Nicotine-modulated gene expression profiles in MCF7 breast cancer cell line and involvement of estrogen in CHRNA5 expression

Breast cancer, highly heterogeneous in nature, has been classified into multiple molecular subtypes based on hormone receptor status and also possess variable genetic and environmental etiologies. Prognosis and therapy of breast cancer depends on the presence or absence of these molecular markers. Nicotine, the major psychoactive addictive component in tobacco smoke, has been associated with multiple cancers because of its ability to increase cell proliferation, migration, and angiogenesis, and to decrease apoptosis. Nicotine binds to cholinergic receptors made up of multiple subunits, one of which, the alpha 5 (CHRNA5) whose polymorphisms have recently been implicated in nicotine addiction and lung cancer as functional. Microarray datasets provide genomic and functional information on the whole transcriptome when exposed to a certain treatment or under different pathological conditions allowing for molecular classification.

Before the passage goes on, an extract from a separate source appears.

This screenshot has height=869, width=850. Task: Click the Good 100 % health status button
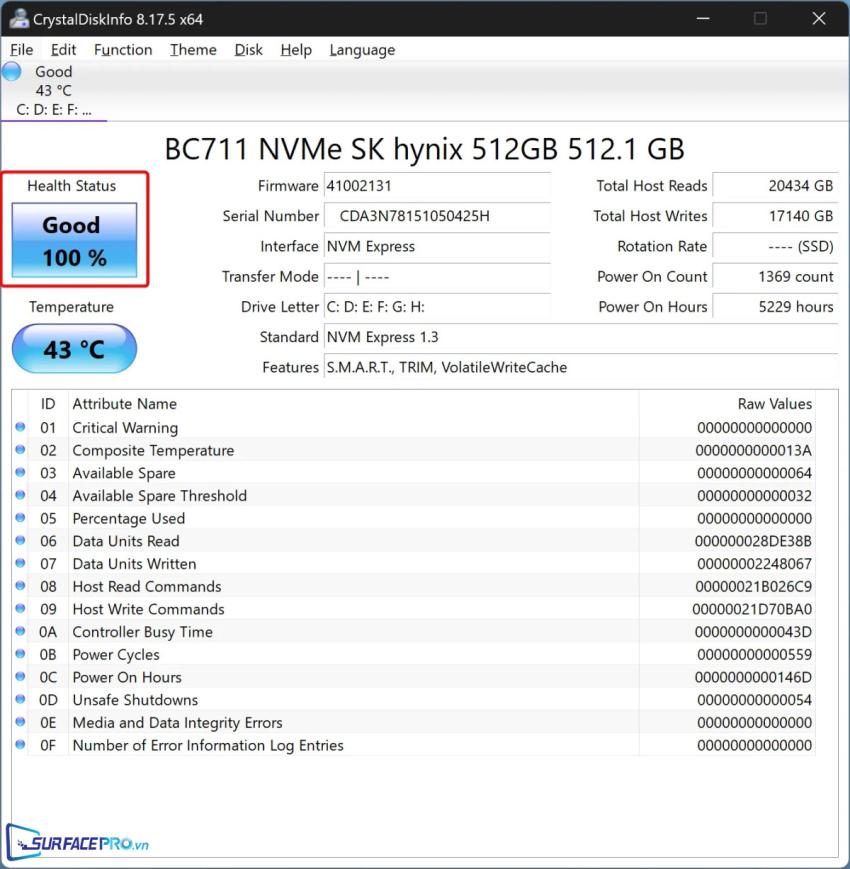click(74, 240)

The association between nicotine use and breast cancer has been controversial and to our knowledge no high-throughput expression profiling of breast cancer cells exposed to nicotine exists in the literature. In the present study, we determined that 1 uM nicotine affects cell proliferation in MCF7 cells measured by MTT assay only under serum starvation (0.1% Serum) condition at days 5 or 7 but not earlier. Similarly, effects on the protein levels of selected molecular markers with roles in proliferation and/or apoptosis, i.e., CyclinE, bcl-xl, and p53 were affected under serum starved conditions in more pronounced ways. Effects of nicotine at the transcriptome level were studied in MCF7 cells when exposed to 1uM Nicotine using Affymetrix Human HGU133 plus 2 arrays under the 10% serum levels. Our findings indicated that nicotine affects multiple pathways including MAPK, focal adhesion, and apoptosis although the magnitude of changes was mild. Preliminary analyses performed under serumstarvation indicated that starvation resulted in drastic changes in MCF7 transcriptome, some of which can be reversed, by 1uM nicotine. CHRNA5 expression was highly modulated by serum levels. Multiple microarray datasets on breast cancer cell lines and primary tumors in GEO were re-analyzed to assess the dependency of CHRNA5 expression on estrogen. Our findings were:

1. CHRNA5 expression increased in the presence of estrogen in a dose- and time-dependent fashion; 2) CHRNA5 was found to be a likely secondary target of estrogen; 3) CHRNA5 expression was higher in ER negative and/or Grade 3 breast cancer patients, implicating CHRNA5 with prognosis; 4) DNA replication and cell cycle genes seemed to be highly correlated with CHRNA5 expression; 5) the coexpressed genes could predict ER and Grade status of primary tumors with high accuracies. In conclusion, cholinergic signaling as modulated by nicotine through acetylcholine receptors might have a role in breast cancer etiology. CHRNA5 represents a novel candidate for breast cancer diagnostic and prognostic studies.